Только я это знаю... Я целовал тебя так, словно взвыли сирены тревоги и остались последние в мире секунды до бомбы, летящей на нас... Я целовал тебя так, словно губы от губ оторвать, это значит — на фронт отойдет эшелон и звенящие рельсы струной оборвутся в пространстве... Я целовал тебя так, словно встал над душой надзиратель и берет за плечо: срок свиданья истек, возвращается к власти решетка... Я целовал тебя так, словно лишь поцелуи окончатся — старость начнется, жизнь захлебнется... А тебе, слава Богу, знать не дано, что такое война и тюрьма, и последнего возраста первый звонок... Знаешь ты, что такое ночное такси и что я тороплюсь воровать поцелуи на стремительной скорости по пустеющим улицам перед тем, как возникнет твой дом за углом… * * *
По прирожденной склонности к поэзии
всегда готов настроить, как гитару, действительность, и вдруг — баббх, больница, анализы, уколы, — проза плоти и диктатура грубых процедур.
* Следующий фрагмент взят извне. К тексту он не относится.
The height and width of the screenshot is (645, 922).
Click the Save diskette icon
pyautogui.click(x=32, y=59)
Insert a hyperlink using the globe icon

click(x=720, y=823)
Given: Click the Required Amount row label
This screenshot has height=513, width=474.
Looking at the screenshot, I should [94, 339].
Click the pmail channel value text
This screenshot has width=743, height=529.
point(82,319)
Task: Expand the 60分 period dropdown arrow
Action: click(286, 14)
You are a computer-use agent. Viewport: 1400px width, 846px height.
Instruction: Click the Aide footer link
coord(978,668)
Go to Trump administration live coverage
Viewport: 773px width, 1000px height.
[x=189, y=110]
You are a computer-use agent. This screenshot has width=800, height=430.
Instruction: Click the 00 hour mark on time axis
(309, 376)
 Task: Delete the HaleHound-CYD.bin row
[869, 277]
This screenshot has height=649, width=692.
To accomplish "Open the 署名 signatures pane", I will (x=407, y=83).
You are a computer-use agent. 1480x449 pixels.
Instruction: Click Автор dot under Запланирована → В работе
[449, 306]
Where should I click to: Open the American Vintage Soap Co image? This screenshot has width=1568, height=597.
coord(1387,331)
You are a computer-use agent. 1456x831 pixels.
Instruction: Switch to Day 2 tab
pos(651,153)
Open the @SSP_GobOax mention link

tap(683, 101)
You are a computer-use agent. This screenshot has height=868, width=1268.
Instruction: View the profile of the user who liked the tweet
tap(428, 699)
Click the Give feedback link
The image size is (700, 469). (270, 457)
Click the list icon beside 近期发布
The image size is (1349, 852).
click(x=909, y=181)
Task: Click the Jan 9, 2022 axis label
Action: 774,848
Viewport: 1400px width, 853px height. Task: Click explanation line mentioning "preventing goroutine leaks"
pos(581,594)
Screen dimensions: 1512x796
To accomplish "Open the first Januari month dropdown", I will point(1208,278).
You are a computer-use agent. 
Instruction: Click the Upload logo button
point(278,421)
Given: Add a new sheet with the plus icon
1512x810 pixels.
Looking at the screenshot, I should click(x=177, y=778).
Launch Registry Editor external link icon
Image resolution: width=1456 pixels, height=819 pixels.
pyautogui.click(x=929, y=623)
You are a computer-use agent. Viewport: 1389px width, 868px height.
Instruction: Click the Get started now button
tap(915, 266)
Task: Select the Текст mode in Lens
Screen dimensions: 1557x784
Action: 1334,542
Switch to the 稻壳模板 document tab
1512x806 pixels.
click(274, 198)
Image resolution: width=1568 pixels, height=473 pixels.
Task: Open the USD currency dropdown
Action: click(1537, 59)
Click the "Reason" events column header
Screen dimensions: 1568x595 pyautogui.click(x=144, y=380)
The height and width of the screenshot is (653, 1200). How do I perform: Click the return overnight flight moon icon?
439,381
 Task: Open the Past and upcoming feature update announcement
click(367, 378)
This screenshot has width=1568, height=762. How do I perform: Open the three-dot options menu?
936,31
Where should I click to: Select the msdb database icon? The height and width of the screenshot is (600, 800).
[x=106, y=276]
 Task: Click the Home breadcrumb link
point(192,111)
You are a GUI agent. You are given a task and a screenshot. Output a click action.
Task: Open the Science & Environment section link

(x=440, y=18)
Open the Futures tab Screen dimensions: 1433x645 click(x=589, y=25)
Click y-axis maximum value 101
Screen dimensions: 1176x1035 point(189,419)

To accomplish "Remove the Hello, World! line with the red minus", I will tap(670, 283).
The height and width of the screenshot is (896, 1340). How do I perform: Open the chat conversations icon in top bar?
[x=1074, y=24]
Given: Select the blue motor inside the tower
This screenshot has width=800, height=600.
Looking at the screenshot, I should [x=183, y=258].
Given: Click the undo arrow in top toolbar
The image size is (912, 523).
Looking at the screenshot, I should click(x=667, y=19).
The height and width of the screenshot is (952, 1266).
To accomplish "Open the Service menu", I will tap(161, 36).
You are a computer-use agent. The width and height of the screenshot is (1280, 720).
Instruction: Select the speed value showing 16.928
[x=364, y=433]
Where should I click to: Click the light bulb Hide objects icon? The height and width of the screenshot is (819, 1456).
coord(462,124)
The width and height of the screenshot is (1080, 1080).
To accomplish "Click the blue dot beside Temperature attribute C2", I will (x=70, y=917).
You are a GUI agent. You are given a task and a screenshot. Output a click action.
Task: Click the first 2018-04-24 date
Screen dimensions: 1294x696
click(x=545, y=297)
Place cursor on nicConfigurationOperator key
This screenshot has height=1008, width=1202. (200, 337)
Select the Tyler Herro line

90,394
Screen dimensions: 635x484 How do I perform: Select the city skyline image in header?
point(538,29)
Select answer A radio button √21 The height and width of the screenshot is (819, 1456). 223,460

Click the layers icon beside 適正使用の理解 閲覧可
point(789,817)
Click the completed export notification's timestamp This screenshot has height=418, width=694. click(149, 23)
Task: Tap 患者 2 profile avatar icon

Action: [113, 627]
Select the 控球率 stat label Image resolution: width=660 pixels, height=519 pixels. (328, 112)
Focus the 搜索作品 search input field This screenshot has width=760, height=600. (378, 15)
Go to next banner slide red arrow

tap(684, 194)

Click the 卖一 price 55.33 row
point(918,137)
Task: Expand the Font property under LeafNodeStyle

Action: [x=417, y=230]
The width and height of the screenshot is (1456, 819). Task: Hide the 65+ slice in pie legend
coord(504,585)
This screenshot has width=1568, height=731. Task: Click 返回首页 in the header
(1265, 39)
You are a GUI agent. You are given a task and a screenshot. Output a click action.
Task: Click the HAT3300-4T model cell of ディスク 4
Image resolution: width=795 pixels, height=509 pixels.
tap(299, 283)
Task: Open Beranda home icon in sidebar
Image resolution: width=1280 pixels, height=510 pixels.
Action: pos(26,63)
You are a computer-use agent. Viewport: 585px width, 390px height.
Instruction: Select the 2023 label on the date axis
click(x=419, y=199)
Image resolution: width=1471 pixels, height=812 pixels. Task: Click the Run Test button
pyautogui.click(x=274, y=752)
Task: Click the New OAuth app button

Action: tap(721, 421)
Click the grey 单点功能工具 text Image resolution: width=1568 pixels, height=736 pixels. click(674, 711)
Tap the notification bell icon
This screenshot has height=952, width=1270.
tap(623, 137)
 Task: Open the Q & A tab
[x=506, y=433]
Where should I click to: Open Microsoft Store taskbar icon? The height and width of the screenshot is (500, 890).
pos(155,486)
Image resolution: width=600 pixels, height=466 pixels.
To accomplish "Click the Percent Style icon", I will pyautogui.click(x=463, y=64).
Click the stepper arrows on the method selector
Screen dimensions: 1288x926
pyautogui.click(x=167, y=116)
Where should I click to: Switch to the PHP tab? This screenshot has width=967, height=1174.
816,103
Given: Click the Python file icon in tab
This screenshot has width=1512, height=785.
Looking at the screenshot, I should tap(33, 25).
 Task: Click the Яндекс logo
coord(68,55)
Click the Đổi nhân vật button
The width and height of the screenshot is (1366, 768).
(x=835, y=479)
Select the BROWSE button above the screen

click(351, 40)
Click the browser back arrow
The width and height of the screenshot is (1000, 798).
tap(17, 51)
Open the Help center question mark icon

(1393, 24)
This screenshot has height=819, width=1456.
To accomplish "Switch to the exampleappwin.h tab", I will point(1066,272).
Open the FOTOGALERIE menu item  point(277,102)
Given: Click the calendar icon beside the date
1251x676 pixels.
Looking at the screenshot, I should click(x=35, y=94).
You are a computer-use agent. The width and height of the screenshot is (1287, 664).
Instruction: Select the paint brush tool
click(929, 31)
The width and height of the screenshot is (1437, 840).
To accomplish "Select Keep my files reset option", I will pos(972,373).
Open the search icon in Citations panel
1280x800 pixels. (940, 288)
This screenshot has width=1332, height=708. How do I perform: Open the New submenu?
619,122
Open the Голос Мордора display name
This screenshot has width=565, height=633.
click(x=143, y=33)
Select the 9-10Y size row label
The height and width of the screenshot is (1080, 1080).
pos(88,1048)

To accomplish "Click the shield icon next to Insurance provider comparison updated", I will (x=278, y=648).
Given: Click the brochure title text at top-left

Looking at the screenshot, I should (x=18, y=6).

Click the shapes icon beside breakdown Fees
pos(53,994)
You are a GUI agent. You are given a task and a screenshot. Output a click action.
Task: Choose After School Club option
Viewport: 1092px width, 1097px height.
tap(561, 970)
От неотложных дел — на неотложку, из белокаменных палат — в палату на шестерых, где четверо храпят, и стук в ушах — диагноза латынь. И женщина, к которой вкус пропал, вдруг тоже предстает анатомичной, практичной слишком, антиэротичной — стервозным и враждебным существом. О, Господи, реальности на дно не опускай меня. Я правдой сыт не буду, мне Истина потребна, а она находится над уровнем искусства, а не под ним. Прощения прошу женщины, к которой вкус пропал, в ней тайна, власть и замысел твой, Боже! Я болен, я устал, я виноват... Свидание
Не в гости мы к линяющему льву
и не к орлам… Жирафы-перестарки — на радость детям… Как я назову свиданье на скамейке в зоопарке? Что говорит? А говорит: — Тупик. Который год… Ты не уйдешь из дому. Не можешь обеспечить — уступи… Так и сказала: — Уступи другому. Покусывает нервную губу, лучится чистый свет на нежной коже. надеется — устроит ей судьбу свободней кто, богаче и моложе. Гудит за парком города мотор — Мол, эстафетой передай другому кошачьи игры, детский гнев и вздор, ее подмышки бритые, истому… Как уступают место? Или трон? Попятишься сегодня — и в придачу день завтрашний отдашь под крик ворон, отдашь судьбу, поэзию, удачу… Права, как жизнь и смерть. И не права. Еще мы рядом, но подобны грому в ее устах звериные слова московских улиц: — Уступи другому. Кирилл Ковальджи — поэт, прозаик, критик, переводчик. Родился в 1930 году в Бессарабии. Автор сборников стихов «Испытание» (1955), «Голоса» (1972), «После полудня» (1981) и многих других. Постоянный автор «Детей Ра».